125 Counsel for the Offender submits that the Court should be satisfied that there are special circumstances, justifying detention of KT as a juvenile offender after the age of 18 years, for the purposes of s.19(3)(a) of the Act. It is submitted that KT is vulnerable (s.19(4)(a)) and reliance is placed upon the recommendation of Mr Champion with respect to detention as a juvenile offender.
126 Counsel for the Offender submits that the following factors support a finding of special circumstances for the purpose of s.19(3)(a) of the Act:
(a) this is the first contact which the Offender has had with the criminal justice system and the first time he has been incarcerated - he has already suffered a serious assault whilst in custody and is a vulnerable person;
(b) all indications are that the Offender is progressing well whilst he has been in custody and is now working as a sweeper, a position of trust;
(d) the Offender’s rehabilitation will be substantially enhanced by his continued detention as a juvenile offender: R v VDN [2004] NSWSC 426 at [57].(c) although now 18 years old, his limited cognitive abilities would place him in a vulnerable position in the prison system;
127 The Crown submits that the Offender is a well-developed young male who would not be any more vulnerable than any other prisoner in gaol. The Crown submits further that the Offender would have available to him the appropriate services and programs to further his education and trade skills in an adult prison.
128 I have given careful consideration to the submissions advanced on this issue. The background report prepared by officers of the Department of Juvenile Justice, and the report of Mr Champion, provide substantial support for the finding of special circumstances advanced by counsel for the Offender. I accept that the Offender would be vulnerable in the adult prison system. Despite his physical size, he is not a threat to any person at the detention centre, staff or inmates. As Whealy J found in R v VDN, I am satisfied that the Offender’s rehabilitation will be substantially enhanced by his continued detention in a juvenile detention centre. It is in the particular need of the Offender to maintain relationships with staff and others involved in his rehabilitation in the juvenile detention centre, that special circumstances may be found in this case: R v MB [2006] NSWSC 1164 at [36]. The assessment of Mr Champion concerning his intellectual ability is pertinent to this as well: DAC v R [2006] NSWCCA 265 at [23]. Accordingly, for the purposes of s.19(3) Children (Criminal Proceedings) Act 1987, I find that there are special circumstances justifying the detention of the Offender in a detention centre.

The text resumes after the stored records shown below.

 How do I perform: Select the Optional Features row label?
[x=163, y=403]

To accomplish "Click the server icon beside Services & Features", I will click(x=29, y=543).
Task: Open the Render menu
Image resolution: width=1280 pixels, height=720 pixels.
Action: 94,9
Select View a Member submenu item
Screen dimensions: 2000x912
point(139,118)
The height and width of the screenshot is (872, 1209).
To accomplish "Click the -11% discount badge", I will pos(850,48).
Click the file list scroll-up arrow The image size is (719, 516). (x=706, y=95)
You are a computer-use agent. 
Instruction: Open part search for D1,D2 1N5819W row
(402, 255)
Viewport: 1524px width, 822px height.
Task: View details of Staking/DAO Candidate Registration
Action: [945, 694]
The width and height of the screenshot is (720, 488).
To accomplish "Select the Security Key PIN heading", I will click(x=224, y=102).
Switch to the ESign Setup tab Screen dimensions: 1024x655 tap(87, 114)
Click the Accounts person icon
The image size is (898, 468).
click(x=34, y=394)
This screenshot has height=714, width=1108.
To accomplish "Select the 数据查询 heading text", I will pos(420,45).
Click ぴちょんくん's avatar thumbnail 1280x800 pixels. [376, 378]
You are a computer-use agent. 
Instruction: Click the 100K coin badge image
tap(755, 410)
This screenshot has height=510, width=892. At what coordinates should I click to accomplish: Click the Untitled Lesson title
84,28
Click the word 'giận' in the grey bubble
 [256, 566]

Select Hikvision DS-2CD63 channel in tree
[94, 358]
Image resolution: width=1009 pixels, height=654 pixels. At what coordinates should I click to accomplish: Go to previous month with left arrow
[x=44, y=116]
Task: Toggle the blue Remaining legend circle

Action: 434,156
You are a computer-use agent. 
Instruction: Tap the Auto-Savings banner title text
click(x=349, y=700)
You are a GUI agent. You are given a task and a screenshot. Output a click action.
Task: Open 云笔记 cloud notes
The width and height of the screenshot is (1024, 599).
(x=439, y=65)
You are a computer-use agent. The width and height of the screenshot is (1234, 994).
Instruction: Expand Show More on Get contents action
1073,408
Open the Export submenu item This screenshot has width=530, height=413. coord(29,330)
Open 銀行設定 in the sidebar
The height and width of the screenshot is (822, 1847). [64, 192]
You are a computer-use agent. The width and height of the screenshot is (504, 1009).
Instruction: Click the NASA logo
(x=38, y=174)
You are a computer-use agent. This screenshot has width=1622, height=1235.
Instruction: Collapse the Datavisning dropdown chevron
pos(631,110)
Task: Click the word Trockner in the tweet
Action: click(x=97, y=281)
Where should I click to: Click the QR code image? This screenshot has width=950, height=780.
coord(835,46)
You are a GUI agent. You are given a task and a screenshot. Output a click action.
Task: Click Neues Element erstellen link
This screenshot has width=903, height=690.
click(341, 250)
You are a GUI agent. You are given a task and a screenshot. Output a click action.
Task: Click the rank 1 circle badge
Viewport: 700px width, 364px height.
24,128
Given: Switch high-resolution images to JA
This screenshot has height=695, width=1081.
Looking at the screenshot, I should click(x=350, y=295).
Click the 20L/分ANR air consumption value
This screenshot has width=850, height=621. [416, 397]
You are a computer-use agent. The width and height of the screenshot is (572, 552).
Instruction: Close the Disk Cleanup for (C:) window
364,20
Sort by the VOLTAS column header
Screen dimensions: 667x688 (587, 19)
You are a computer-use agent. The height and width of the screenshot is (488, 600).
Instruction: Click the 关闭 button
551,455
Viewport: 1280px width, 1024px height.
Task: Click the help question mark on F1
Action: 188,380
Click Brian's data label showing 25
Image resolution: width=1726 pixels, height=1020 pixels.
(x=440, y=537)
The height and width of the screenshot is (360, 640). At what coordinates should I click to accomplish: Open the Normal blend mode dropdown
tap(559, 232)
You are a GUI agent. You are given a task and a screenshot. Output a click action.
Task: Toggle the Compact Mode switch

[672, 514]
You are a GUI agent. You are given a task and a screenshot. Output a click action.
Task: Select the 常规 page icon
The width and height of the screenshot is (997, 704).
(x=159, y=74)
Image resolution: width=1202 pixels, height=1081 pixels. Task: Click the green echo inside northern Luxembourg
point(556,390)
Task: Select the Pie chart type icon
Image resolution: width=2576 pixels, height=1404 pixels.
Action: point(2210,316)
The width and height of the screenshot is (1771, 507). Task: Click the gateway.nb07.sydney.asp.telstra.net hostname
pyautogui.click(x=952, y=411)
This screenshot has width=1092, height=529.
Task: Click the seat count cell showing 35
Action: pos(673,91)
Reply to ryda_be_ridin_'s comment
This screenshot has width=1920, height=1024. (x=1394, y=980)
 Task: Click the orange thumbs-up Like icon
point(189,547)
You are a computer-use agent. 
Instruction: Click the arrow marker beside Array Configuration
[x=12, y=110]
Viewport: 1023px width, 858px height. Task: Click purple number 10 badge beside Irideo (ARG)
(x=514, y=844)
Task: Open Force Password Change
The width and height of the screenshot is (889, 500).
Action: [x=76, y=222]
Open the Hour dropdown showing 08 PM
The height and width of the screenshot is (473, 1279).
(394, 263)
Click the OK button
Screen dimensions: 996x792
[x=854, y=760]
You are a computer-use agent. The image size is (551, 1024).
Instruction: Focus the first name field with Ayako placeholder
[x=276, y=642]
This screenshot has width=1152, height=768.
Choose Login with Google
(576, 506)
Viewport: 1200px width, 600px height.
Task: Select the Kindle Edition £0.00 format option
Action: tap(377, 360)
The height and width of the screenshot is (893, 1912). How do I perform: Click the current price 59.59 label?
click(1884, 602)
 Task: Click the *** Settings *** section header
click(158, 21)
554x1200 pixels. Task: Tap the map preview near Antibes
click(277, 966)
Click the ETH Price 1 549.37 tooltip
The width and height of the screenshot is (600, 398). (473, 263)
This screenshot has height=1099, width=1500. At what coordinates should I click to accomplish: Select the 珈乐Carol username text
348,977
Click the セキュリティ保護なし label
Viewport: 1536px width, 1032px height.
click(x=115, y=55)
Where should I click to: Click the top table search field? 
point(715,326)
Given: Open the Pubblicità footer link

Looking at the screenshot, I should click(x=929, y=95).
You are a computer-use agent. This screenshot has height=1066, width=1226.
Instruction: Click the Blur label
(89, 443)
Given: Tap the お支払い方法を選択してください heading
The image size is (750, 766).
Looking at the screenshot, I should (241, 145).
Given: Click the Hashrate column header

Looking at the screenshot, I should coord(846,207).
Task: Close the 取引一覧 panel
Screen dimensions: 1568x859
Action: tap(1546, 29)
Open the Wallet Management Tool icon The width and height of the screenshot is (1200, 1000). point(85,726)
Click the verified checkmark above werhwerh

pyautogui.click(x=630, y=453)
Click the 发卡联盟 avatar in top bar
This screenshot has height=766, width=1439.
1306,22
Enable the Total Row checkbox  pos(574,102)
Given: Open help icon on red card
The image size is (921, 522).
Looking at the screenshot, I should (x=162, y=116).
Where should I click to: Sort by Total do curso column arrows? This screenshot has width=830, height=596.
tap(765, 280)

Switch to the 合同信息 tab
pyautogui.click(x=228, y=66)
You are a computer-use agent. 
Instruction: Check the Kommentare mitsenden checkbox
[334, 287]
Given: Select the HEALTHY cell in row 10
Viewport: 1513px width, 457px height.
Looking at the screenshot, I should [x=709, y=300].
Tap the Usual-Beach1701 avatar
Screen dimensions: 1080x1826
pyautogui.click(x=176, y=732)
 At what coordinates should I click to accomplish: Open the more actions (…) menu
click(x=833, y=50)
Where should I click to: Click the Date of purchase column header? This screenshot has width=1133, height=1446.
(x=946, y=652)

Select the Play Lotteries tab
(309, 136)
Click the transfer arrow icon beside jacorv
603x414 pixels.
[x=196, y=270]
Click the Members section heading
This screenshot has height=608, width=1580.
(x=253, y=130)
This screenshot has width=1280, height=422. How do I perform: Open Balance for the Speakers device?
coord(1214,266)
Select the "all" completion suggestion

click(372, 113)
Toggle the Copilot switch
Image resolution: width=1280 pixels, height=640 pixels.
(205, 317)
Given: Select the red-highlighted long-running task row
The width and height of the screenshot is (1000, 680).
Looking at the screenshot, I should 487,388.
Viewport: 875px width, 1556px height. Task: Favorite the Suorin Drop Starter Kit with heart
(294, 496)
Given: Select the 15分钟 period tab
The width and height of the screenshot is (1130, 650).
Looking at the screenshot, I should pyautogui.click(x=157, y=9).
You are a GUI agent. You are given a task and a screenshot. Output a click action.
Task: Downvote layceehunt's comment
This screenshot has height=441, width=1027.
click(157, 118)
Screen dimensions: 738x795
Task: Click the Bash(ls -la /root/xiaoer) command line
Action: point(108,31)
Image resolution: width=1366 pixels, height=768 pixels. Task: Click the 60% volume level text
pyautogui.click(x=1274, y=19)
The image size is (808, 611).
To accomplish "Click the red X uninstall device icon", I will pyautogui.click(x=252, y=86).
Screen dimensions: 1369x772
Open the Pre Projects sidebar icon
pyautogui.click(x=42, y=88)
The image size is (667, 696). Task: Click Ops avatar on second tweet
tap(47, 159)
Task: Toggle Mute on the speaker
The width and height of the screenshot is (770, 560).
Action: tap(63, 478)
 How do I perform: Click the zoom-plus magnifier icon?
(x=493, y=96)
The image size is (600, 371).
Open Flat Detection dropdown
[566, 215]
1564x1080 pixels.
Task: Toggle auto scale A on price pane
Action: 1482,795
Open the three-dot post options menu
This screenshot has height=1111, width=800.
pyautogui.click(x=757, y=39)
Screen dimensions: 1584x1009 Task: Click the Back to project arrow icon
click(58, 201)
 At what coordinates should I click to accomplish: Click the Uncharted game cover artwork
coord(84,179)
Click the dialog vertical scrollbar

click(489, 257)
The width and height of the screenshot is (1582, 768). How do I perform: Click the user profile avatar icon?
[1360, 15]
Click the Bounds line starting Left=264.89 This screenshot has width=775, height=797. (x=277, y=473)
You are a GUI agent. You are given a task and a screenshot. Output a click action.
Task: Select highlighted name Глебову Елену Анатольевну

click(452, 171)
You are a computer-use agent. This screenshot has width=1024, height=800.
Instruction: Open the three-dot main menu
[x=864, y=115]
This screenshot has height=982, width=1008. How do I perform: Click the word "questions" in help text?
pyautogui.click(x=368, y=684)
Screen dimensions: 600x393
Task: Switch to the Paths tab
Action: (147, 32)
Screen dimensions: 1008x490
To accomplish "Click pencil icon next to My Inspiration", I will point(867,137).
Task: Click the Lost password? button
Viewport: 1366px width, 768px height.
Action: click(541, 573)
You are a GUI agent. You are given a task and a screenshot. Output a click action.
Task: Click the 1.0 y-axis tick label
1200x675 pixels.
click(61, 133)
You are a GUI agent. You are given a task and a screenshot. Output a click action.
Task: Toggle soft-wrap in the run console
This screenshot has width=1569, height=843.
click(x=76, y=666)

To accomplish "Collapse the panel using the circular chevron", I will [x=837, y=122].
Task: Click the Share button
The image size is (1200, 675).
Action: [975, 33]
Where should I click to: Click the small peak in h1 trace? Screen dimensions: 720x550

129 KT, for the crime of manslaughter to which you have pleaded guilty, I sentence you to a non-parole period of four years to date from 7 February 2006 and to expire on 6 February 2010, with a balance of term of two years to commence on 7 February 2010 and to expire on 6 February 2012. I find that there are special circumstances under s.19(3) Children (Criminal Proceedings) Act 1987. I direct that the Offender serve his sentence prior to release to parole as a juvenile offender. The Offender will be eligible to be released to parole on 6 February 2010.